Apache Cassandra: Iterate over all columns in a row

Posted on Apr 1, 2012

Recently I have been using Cassandra for one of my projects, and one of the needs is to iterate over all columns of a row. Each column represents an individual data, of type identified by row id, and keeps changing. So I can’t simply use a set of known column names. Using the setRange call on a SliceQuery and setting a large count is also not an option, since Cassandra will try to load the entire set of columns into memory. Instead I’ve written this iterator which takes a query on which row key and column family has been set, and will load columns as they are requested. By default it loads a 100 columns at a time. You could make it take the count as a parameter and all, but this works for me for now.

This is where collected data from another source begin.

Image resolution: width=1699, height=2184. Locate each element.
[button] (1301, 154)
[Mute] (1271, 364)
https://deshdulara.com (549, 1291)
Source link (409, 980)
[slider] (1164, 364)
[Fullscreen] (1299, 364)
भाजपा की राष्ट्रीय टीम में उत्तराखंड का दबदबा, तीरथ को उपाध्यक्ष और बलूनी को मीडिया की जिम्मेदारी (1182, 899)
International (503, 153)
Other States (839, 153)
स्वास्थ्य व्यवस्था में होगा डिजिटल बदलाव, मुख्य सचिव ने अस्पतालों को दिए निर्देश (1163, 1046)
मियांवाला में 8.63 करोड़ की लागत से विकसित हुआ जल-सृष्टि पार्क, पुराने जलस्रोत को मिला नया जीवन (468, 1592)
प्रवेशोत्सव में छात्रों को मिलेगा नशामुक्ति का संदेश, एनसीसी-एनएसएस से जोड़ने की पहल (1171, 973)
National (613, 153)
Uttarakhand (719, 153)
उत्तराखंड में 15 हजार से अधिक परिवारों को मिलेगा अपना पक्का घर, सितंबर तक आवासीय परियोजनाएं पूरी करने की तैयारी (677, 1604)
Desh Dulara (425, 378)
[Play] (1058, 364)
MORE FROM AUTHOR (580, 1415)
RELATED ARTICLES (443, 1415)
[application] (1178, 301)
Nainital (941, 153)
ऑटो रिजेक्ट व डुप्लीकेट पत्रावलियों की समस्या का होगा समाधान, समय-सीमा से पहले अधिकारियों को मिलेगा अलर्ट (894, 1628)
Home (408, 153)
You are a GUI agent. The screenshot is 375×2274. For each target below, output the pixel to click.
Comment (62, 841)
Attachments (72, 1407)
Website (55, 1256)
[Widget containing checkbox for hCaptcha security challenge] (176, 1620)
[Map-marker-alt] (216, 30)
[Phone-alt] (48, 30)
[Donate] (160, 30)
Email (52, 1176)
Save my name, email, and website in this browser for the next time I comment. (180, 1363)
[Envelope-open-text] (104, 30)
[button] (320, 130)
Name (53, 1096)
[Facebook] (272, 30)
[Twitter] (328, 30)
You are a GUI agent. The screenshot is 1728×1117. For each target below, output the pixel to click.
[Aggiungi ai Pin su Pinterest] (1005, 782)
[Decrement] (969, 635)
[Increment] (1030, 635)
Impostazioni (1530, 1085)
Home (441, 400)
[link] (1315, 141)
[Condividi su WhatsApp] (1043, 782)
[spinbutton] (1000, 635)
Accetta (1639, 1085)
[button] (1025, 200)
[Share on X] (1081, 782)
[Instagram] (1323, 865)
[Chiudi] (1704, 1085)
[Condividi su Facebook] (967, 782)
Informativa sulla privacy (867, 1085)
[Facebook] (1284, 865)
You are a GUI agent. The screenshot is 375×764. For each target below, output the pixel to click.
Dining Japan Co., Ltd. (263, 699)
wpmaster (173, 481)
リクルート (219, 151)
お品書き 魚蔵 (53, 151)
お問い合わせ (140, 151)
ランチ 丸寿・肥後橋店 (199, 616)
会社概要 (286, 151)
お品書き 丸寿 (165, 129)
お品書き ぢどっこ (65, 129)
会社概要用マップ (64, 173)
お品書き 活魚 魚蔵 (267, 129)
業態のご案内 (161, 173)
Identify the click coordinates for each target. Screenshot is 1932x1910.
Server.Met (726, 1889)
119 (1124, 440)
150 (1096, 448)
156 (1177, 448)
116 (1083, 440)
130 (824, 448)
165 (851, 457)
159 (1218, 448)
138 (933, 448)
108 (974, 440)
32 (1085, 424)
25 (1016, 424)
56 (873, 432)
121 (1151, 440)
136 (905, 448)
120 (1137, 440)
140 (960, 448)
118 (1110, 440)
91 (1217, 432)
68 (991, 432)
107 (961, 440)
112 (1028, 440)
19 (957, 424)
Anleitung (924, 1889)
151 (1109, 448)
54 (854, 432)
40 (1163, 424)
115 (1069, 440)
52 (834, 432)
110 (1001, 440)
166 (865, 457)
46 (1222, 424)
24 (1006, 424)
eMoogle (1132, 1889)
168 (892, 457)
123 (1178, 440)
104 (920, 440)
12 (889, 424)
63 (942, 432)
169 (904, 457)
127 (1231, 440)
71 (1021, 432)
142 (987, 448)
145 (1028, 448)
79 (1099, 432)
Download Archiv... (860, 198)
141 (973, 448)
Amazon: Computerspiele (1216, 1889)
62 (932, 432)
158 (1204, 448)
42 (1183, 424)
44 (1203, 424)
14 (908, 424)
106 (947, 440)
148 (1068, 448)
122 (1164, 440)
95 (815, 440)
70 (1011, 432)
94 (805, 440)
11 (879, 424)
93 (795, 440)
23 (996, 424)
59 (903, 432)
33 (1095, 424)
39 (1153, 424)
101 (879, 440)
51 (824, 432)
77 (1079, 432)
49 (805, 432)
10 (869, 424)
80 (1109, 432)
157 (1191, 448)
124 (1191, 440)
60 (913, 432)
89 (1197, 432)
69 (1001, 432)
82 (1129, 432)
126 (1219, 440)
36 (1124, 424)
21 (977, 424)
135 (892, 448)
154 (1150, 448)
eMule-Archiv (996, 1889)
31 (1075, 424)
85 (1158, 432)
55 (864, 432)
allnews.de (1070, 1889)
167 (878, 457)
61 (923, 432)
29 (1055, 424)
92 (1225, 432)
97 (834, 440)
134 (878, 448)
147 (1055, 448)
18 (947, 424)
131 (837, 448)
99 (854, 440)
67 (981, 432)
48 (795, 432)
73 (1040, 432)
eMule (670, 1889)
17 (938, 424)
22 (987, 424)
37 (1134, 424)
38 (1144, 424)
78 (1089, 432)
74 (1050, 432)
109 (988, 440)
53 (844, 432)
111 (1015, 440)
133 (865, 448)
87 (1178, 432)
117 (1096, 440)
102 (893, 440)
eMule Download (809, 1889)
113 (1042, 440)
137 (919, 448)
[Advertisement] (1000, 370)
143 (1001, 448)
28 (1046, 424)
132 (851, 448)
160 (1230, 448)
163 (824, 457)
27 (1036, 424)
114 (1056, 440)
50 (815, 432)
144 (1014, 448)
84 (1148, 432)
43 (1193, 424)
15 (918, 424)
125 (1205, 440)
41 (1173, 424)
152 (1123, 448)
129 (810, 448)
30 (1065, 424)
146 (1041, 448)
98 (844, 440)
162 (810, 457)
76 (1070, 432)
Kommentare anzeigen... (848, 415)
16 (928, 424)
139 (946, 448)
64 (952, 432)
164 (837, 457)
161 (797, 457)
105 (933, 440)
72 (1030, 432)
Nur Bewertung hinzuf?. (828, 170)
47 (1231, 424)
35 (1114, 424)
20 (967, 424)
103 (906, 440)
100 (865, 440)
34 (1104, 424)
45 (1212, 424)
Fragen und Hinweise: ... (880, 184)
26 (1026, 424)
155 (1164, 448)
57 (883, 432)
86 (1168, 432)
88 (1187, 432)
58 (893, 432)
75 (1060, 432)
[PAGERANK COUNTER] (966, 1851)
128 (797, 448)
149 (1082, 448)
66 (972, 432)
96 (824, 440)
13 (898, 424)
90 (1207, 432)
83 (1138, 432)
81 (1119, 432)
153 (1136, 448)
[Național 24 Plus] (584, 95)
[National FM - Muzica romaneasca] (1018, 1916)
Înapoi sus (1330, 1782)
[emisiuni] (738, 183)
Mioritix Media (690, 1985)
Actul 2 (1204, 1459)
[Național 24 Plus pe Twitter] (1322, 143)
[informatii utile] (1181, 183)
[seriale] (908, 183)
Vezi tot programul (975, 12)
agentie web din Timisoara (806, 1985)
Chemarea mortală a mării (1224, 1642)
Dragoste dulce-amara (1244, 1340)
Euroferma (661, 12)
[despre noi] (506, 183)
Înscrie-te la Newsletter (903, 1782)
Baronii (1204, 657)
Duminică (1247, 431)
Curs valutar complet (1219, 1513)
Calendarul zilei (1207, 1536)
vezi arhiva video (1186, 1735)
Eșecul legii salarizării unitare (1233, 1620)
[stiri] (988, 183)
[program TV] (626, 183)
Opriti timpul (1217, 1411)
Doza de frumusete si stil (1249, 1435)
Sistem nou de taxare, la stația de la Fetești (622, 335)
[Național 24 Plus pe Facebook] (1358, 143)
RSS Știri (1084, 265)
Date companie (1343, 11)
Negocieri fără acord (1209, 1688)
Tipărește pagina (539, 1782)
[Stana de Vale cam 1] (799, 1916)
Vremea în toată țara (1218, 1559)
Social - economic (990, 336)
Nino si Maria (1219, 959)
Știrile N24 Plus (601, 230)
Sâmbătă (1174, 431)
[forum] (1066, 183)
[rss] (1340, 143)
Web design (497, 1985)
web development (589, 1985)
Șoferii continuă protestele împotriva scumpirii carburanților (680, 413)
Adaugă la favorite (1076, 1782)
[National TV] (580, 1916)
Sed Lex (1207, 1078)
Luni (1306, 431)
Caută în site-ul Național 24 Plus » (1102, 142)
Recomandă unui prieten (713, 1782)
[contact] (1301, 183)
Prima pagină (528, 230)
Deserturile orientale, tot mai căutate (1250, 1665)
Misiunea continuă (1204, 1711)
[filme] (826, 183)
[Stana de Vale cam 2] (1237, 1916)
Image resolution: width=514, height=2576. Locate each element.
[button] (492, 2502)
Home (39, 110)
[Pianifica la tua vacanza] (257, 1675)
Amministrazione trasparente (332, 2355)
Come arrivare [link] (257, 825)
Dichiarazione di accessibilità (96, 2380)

// Made by Nikhil Marathe <nsm.nikhil@gmail.com>
// This code is in the public domain.
import java.util.Iterator;
import java.util.List;
import me.prettyprint.hector.api.beans.ColumnSlice;
import me.prettyprint.hector.api.beans.HColumn;
import me.prettyprint.hector.api.exceptions.HectorException;
import me.prettyprint.hector.api.query.SliceQuery;
public class AllColumnsIterator<N, V> implements Iterator<HColumn<N, V>> {
private N start;
private int count;
Iterator<HColumn<N, V>> columnsIterator;
SliceQuery<?, N, V> query;
private boolean isLastIteration;
public AllColumnsIterator(SliceQuery<?, N, V> query) {
start = null;
count = 100;
columnsIterator = null;
this.query = query;
isLastIteration = false;
}
public Iterator<HColumn<N, V>> iterator() {
return this;
}
public boolean hasNext() {
if (columnsIterator == null || !columnsIterator.hasNext()) {
if (isLastIteration)
return false;
if (!fetchMore())
return false;
}
return true;
}
public HColumn<N, V> next() {
return columnsIterator.next();
}
private boolean fetchMore() {
try {
query.setRange(start, null, false, count);
ColumnSlice<N, V> slice = query.execute().get();
List<HColumn<N, V>> columns = slice.getColumns();
int origSize = columns.size();
if (origSize == 0) {
return false;
}
if (origSize >= count)
start = columns.remove(columns.size()-1).getName();
columnsIterator = columns.iterator();
if (origSize < count)
isLastIteration = true;
return true;
} catch (HectorException e) {
return false;
}
}
public void remove() {
throw new UnsupportedOperationException();
}
}

The one ‘problem’ with this is the removal of the last column to ensure that there are no duplicates, but still having a start point for the next query. This is because each column is independent, so you cannot ask a column who it’s next neighbour is and start the next query from there. If anybody has a tip to make it more elegant, I’d love to hear it.